== Exercise objective ==
What lines in the records below hold the string "VOLVO"? Please show them.

== Data ==
--
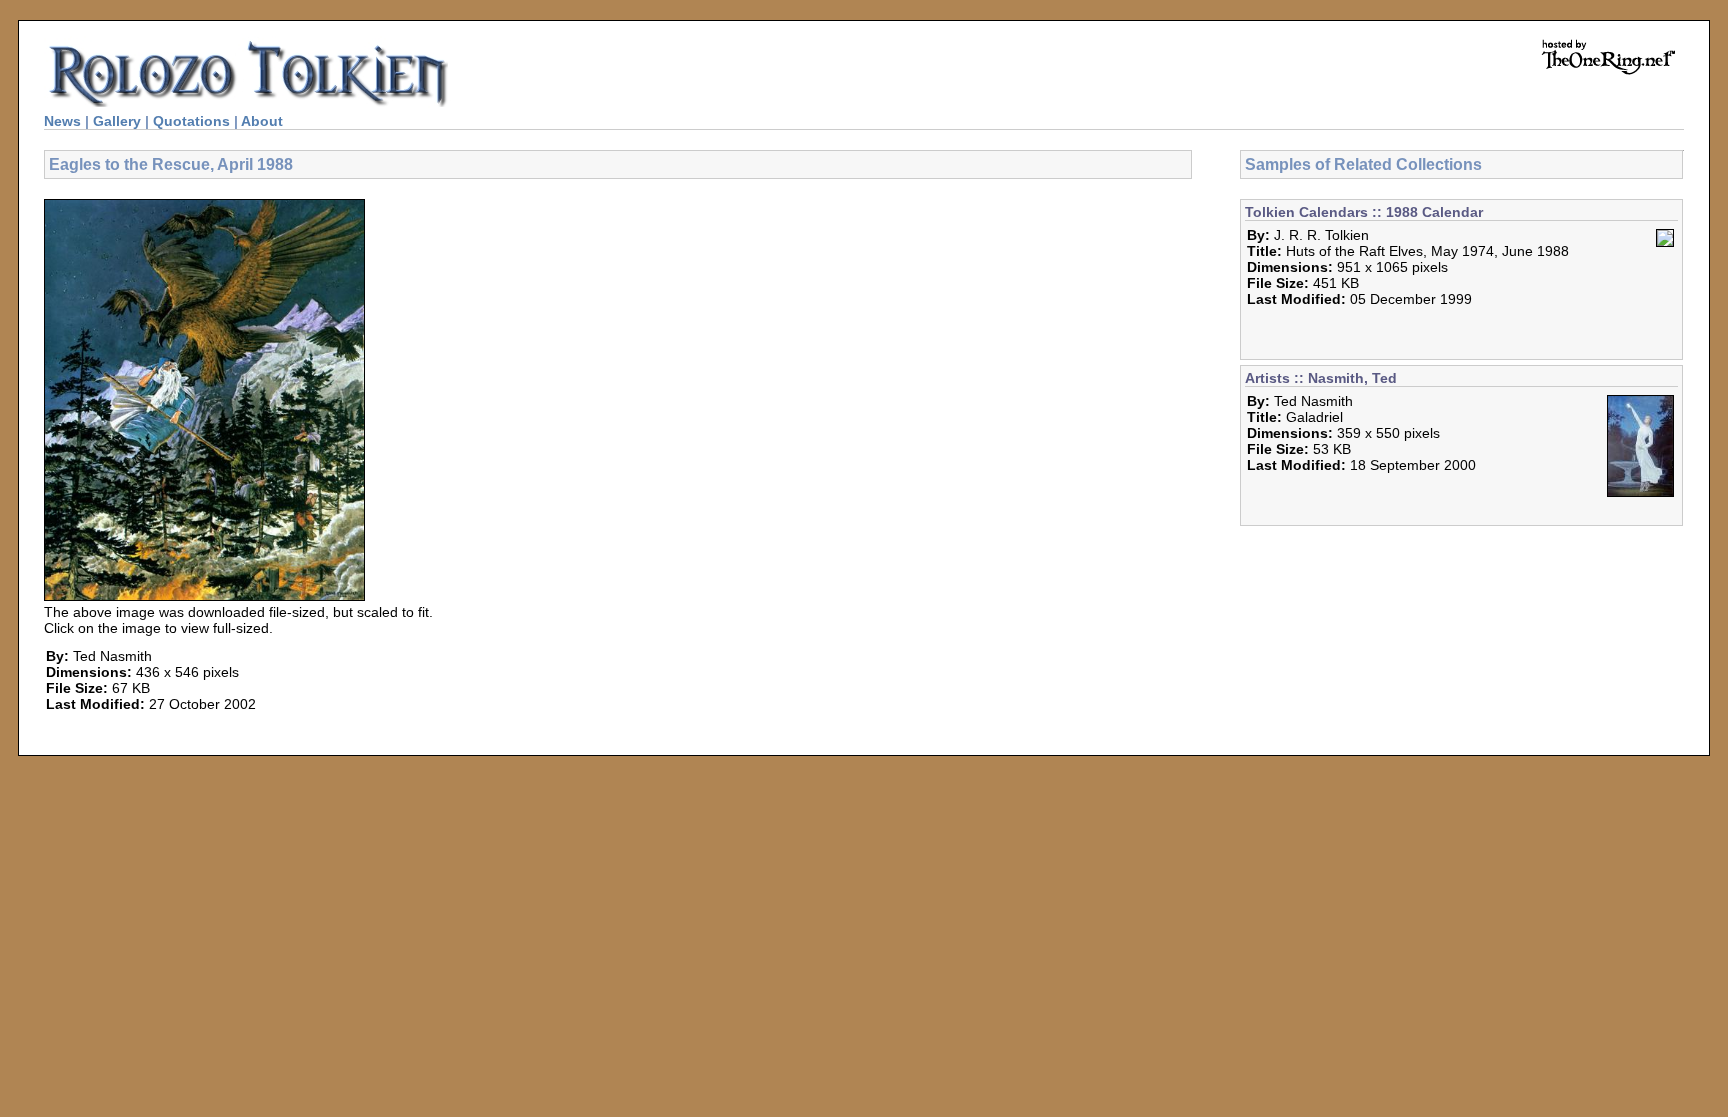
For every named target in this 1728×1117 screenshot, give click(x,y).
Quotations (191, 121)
--
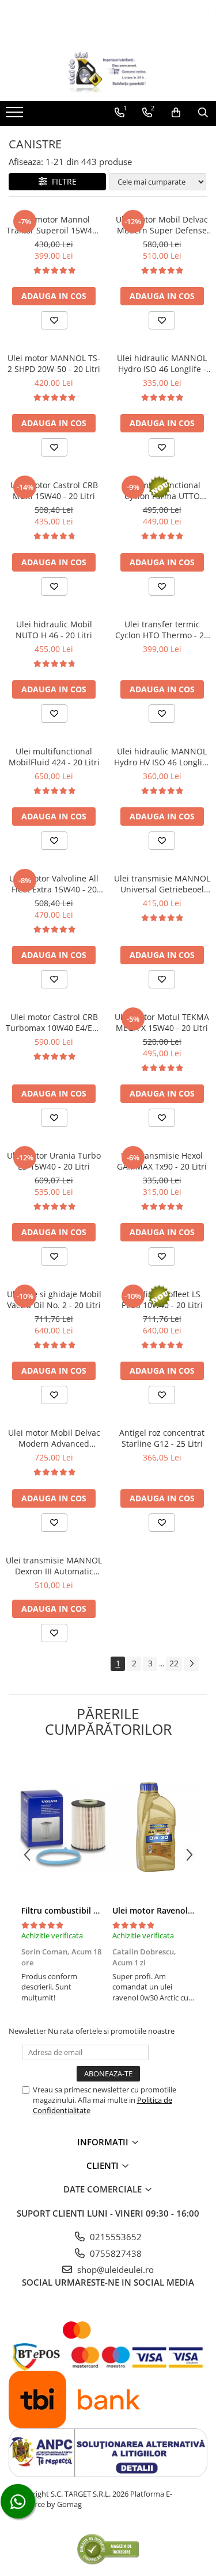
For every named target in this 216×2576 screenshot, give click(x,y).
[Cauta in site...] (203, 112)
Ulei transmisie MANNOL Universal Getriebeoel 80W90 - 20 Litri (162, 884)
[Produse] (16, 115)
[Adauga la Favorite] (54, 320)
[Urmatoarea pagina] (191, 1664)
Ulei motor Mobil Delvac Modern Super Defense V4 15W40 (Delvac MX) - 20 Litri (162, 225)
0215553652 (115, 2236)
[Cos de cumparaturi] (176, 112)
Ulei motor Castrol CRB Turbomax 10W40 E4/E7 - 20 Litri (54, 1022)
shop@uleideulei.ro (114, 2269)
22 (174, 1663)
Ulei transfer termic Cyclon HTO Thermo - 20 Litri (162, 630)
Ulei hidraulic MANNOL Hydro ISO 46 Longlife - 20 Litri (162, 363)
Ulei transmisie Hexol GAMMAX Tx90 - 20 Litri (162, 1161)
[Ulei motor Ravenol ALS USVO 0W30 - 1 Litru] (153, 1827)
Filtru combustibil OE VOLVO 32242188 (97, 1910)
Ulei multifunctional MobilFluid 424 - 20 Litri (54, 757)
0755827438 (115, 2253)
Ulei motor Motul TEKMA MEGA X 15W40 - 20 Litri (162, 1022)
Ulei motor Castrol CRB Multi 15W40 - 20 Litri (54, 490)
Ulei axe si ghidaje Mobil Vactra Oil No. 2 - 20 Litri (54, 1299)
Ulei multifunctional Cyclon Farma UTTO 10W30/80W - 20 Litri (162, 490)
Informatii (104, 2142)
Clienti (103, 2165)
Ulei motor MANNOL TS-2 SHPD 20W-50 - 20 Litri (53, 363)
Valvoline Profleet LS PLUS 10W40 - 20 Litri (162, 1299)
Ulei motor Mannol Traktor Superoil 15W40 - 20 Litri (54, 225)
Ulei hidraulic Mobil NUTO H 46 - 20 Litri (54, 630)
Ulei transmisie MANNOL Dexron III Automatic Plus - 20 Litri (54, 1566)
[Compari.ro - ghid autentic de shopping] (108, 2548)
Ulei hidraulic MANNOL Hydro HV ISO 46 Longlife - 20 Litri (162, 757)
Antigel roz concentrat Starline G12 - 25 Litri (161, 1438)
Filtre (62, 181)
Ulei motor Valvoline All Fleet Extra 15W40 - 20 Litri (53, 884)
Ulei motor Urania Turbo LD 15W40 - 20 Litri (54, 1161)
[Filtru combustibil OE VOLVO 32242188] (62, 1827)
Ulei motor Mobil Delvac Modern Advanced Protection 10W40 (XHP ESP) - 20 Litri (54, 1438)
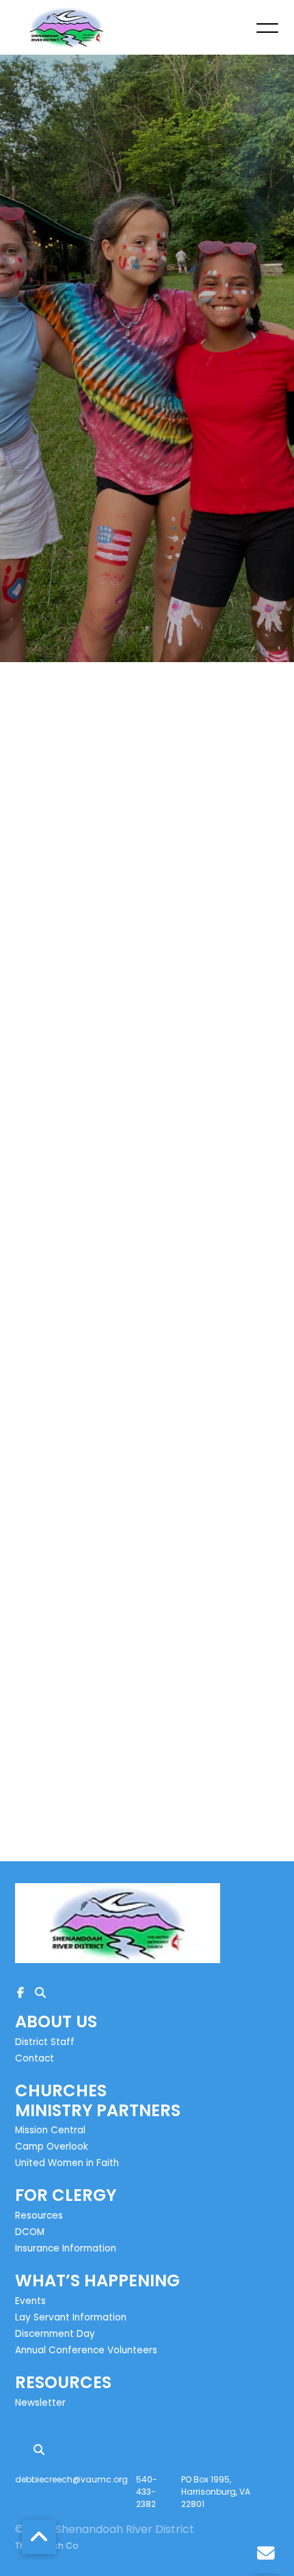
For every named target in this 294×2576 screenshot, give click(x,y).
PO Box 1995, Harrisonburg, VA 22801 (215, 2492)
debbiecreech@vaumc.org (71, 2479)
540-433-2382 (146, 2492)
--
== Exercise output ==
Filtru combustibil OE VOLVO 32242188 (97, 1910)
[Filtru combustibil OE VOLVO 32242188] (62, 1827)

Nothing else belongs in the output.